START EXTRACTED ENTRIES

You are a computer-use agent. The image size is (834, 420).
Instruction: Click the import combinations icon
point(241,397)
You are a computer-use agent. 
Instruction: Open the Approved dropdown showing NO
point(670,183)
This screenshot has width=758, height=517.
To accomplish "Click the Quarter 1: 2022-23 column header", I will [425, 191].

END EXTRACTED ENTRIES
START EXTRACTED ENTRIES

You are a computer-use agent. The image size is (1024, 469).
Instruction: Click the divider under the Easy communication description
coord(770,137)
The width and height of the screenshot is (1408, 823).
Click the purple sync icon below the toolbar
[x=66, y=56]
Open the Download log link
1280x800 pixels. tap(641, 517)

END EXTRACTED ENTRIES

## WORK ITEM
Please report every line of the listing that contains the string "computer".

## WORKED SOLUTION
You are a computer-use agent. The image size is (834, 420).
You are a computer-use agent. 
You are a computer-use agent. The image size is (1024, 469).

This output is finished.